[RECORDS FOR THE TASK]
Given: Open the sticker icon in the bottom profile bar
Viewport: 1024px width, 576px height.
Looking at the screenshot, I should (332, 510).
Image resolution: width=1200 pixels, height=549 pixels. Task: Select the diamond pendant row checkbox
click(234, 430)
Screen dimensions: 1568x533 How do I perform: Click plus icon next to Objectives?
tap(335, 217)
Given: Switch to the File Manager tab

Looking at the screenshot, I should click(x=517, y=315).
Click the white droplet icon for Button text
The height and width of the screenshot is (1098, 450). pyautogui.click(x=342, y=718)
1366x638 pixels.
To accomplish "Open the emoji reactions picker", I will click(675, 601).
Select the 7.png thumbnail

[TRY IT]
Using the entries above, tally how many lines have the word "Open" in them; write the number and nothing more.

[ANSWER FOR THE TASK]
2